In early March, the government directed refiners to maximize LPG production, increasing domestic LPG production by 25%. LPG supplies to households have been prioritized, while supplies for all non-domestic uses are being rationed. By reducing natural gas supplies to industrial and commercial consumers to 80% of their average consumption in March 2026, demand from these sectors is artificially reduced.
But despite the government’s assurances, panic buying has led to long queues at gas stations in many cities – a reminder that supply-side reforms alone cannot insulate India from external shocks.
India’s evolving transportation fuel strategy
India has been diversifying its transportation fuels since the early 2000s, moving from diesel to CNG, blending ethanol, experimenting with biodiesel, and expanding electric mobility. However, of the 378 million registered vehicles in India, more than 96% still run on petrol or diesel, and barely 1.3% of them run on electricity.
Supported by government mandates, ethanol-gasoline blends rose from 5% in 2019-2020 to nearly 20% in 2024-2025, five years ahead of schedule. This now replaces about 45 million barrels of imported oil annually – about 2.5% of total imports. However, ethanol production converts cropland from food crops such as oilseeds and legumes to sugarcane and water-intensive grains, and is much less land-efficient than solar energy: to match the annual travel distance of electric vehicles recharged from one hectare of solar energy, 187 hectares of corn-derived ethanol are needed. Higher blends also risk damaging engines of vehicles manufactured before 2021. Ethanol is a useful supplement, not a solution.
Compressed natural gas has helped transition fleets away from diesel fuel, but it is not a long-term solution. While CNG is cleaner than diesel, it still emits air pollutants and makes India dependent on natural gas imports. Continued investment in CNG-powered vehicles and infrastructure will expose India’s cities to air pollution for decades to come.
Green hydrogen shows promise in long-haul heavy trucking. As with the electricity used in battery-powered electric cars, green hydrogen can be produced from domestic renewable energy sources, leading to lower emissions and less reliance on imported oil. However, hydrogen applications in transportation are still in an experimental phase and have a long way to go until commercialization.
Battery-powered electric vehicles are emerging as an obvious choice
BEVs are the only transportation technology that is commercially ready and strategically sound. The technology is improving rapidly and becoming increasingly economical across urban, commercial and private use cases, and is suitable for vehicles ranging from two- and three-wheelers to passenger cars, light commercial vehicles and buses. More importantly, BEVs directly replace fuel imports and are powered by domestically produced electricity, exactly the insulation India lacked when the Strait of Hormuz was closed.

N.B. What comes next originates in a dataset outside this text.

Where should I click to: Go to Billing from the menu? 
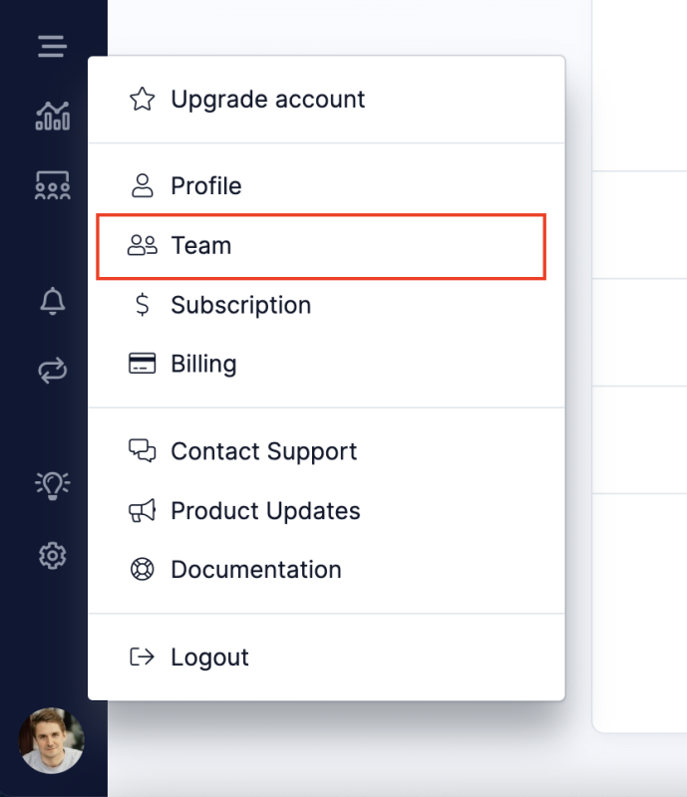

Union and state governments are already supporting the adoption of battery electric vehicles through incentives, tax breaks and mandates, with states such as Uttar Pradesh, Maharashtra and Karnataka leading sales. However, the share of battery electric vehicles in all new vehicle sales across most segments remains below 10%, with the exception of the three-wheeler segment, largely due to high upfront costs and inadequate charging infrastructure. Accelerating adoption will require three things:
First, continued policy support from both Union and State governments, including fiscal incentives, supply-side mandates, and fleet decarbonization targets. Such policies have shown a strong positive association with battery electric vehicle sales and adoption in the past.
Second, investment in battery electric vehicle manufacturing and charging infrastructure must accelerate sharply. Current investment lags behind the level required to achieve India’s 2030 electric mobility goals by 82%.

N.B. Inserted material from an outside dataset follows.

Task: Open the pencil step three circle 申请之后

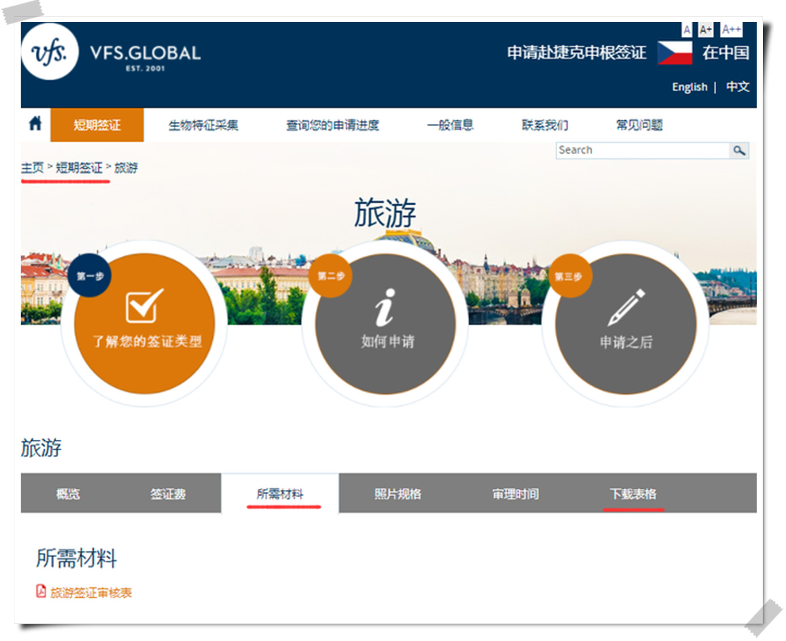Action: pos(626,324)

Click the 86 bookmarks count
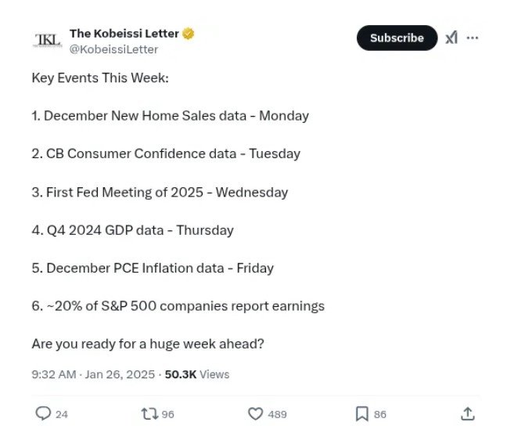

Third, and perhaps most important, India must localize its battery electric vehicle supply chains, from manufacturing of cars and their components, production of batteries and cells, to recycling, while securing access to critical minerals. Without this, India risks trading one form of import dependence for another.
India’s heavy dependence on imported oil and gas – much of it from the turbulent West Asia region – makes transportation electrification not a distant aspiration, but an urgent economic and strategic priority.